In this assignment, you will work on gathering text data from an open data source via web scraping or API. Following this, you will need to clean the text data and perform syntactic analysis on the data. Follow the instructions carefully and design well-structured Python programs to address each question.

**Expectations**:
*   Use the provided .*ipynb* document to write your code & respond to the questions. Avoid generating a new file.
*   Write complete answers and run all the cells before submission.
*   Make sure the submission is "clean"; *i.e.*, no unnecessary code cells.
*   Once finished, allow shared rights from top right corner (*see Canvas for details*).

* **Make sure to submit the cleaned data CSV in the comment section - 10 points**

**Total points**: 100

**Deadline**: Monday, at 11:59 PM.

**Late Submission will have a penalty of 10% reduction for each day after the deadline.**

**Please check that the link you submitted can be opened and points to the correct assignment.**


# Question 1 (25 points)

Write a python program to collect text data from **either of the following sources** and save the data into a **csv file:**

(1) Collect all the customer reviews of a product (you can choose any porduct) on amazon. [atleast 1000 reviews]

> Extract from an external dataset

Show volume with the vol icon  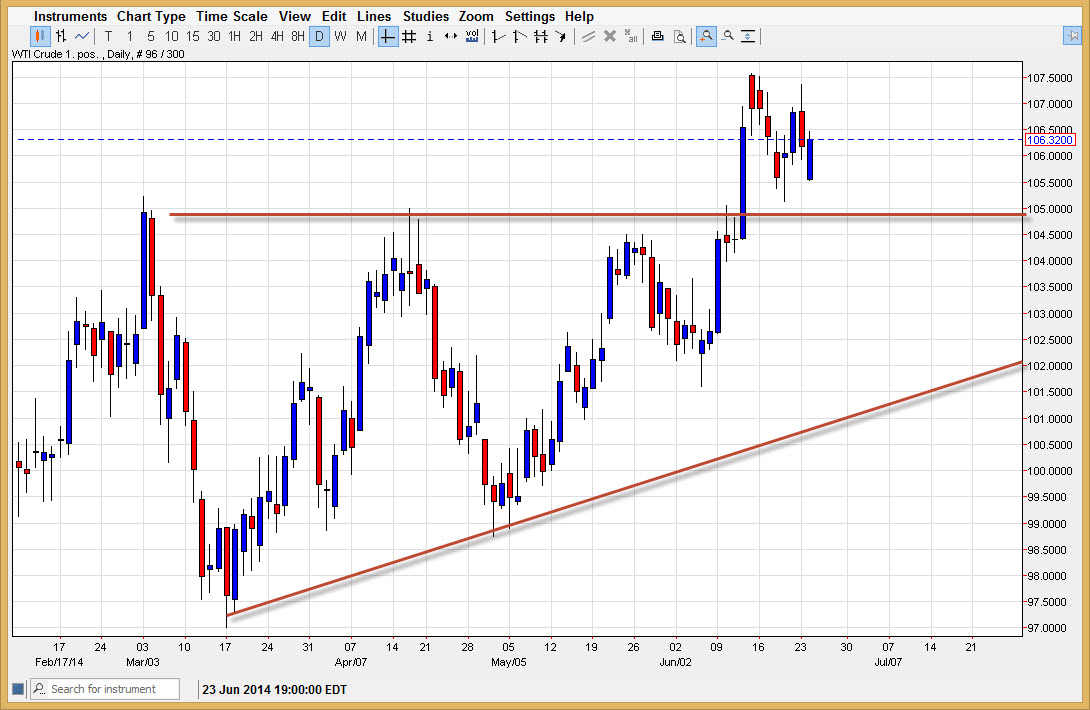pyautogui.click(x=472, y=36)
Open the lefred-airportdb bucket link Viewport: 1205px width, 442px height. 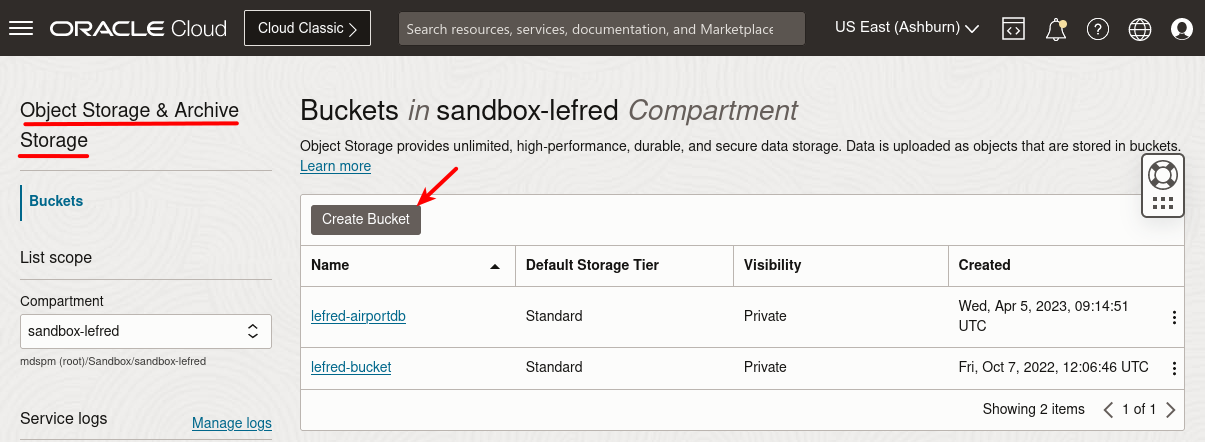[x=358, y=316]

(2) Collect the top 1000 User Reviews of a movie recently in 2023 or 2024 (you can choose any movie) from IMDB. [If one movie doesn't have sufficient reviews, collect reviews of atleast 2 or 3 movies]


(3) Collect the **abstracts** of the top 10000 research papers by using the query "machine learning", "data science", "artifical intelligence", or "information extraction" from Semantic Scholar.

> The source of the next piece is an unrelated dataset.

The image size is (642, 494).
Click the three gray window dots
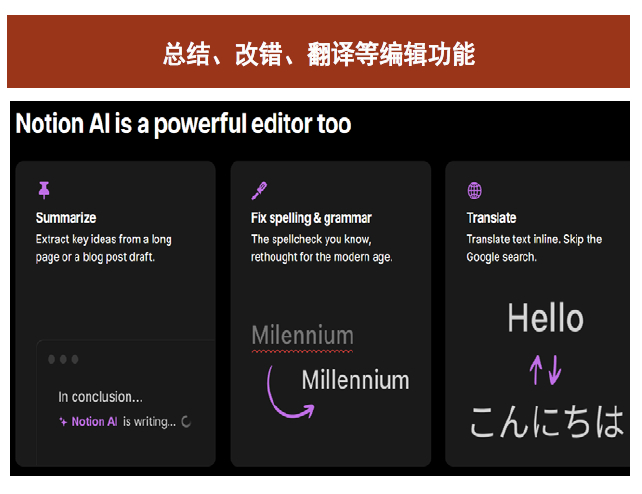63,359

(4) Collect all the information of the 904 narrators in the Densho Digital Repository.

(5)**Collect a total of 10000 reviews** of the top 100 most popular software from G2 and Capterra.


In [6]:
import csv
from bs4 import BeautifulSoup
from urllib.request import Request, urlopen
import re

# Initialize variables
count = 0
main_url = "https://ddr.densho.org/narrators/?page={}"

# File to store results
OUTPUT_FILE = "densho_narrators.csv"

# Define the CSV header
HEADER = ["Narrator_Name", "Bio", "Title", "Interviewer", "Location", "Date", "Densho_ID", "Transcript"]

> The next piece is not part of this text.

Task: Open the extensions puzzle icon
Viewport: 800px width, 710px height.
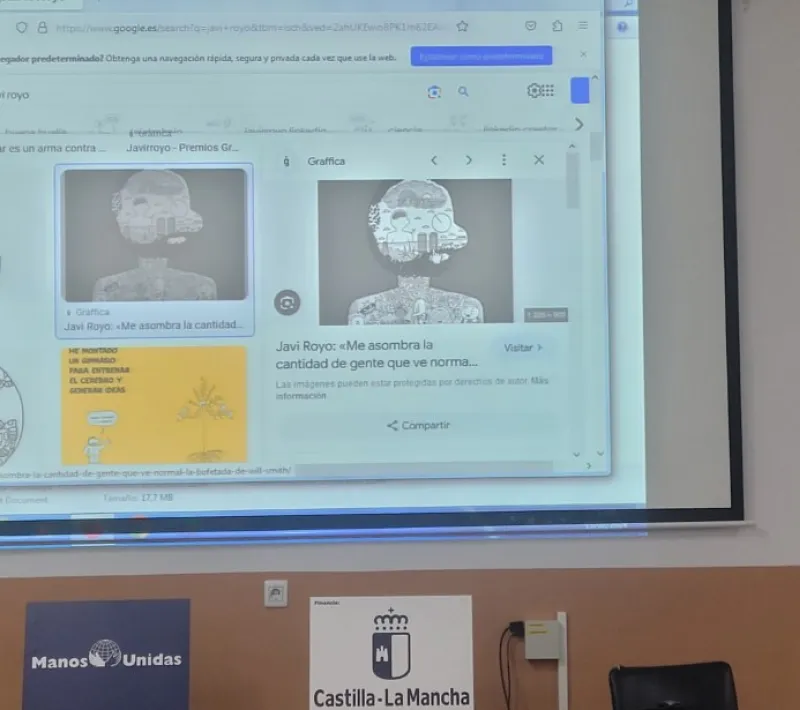Action: (x=557, y=26)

# Open CSV file to write results
with open(OUTPUT_FILE, "w", newline="", encoding="utf-8") as csvfile:
    writer = csv.writer(csvfile)
    writer.writerow(HEADER)

    # Loop through pages of narrators
    page_num = 1
    while count < 904:
        # Opening URL and Parsing with BeautifulSoup
        link1 = Request(main_url.format(page_num), headers={'User-Agent': 'Mozilla/5.0'})
        url1 = urlopen(link1)
        data1 = url1.read()
        data1_soup = BeautifulSoup(data1, 'html.parser')

        print(f"*** Page {page_num} ***")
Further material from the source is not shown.